Content starts
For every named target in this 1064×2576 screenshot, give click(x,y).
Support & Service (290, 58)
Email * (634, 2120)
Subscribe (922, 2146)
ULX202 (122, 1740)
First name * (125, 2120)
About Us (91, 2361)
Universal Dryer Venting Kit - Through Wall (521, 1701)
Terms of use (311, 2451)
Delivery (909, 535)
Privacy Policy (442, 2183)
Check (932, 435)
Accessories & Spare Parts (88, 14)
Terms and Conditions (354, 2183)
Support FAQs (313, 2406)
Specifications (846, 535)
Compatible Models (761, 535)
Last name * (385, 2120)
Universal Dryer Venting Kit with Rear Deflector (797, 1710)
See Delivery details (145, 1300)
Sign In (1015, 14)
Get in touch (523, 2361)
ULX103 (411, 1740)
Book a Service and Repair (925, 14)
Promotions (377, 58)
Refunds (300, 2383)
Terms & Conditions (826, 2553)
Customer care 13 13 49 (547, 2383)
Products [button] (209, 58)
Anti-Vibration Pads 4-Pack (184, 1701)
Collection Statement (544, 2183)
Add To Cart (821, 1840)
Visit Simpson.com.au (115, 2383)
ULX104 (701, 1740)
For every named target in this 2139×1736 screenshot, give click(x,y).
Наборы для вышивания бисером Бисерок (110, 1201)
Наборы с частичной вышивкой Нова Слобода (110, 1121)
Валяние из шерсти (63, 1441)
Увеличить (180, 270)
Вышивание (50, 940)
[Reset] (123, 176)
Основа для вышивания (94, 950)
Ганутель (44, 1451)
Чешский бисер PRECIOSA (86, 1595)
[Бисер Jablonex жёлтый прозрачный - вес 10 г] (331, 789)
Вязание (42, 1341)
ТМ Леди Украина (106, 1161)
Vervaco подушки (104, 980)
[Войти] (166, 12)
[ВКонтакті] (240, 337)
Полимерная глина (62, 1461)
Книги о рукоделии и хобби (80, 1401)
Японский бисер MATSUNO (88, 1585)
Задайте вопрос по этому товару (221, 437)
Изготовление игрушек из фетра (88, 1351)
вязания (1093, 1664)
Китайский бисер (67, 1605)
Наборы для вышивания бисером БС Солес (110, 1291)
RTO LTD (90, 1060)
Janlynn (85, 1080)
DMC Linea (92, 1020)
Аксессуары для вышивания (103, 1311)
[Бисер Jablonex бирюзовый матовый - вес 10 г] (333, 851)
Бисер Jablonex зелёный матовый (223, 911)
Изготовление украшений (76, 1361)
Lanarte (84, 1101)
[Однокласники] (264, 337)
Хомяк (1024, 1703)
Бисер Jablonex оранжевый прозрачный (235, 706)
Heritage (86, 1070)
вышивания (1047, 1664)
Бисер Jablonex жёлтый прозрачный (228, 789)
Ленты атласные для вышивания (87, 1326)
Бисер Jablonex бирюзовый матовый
Content ends
== WORK TO COMPLETE ==
State how many lines in the entries hold the word "give", giving the number alone.

== ANSWER FOR THIS EXERCISE ==
2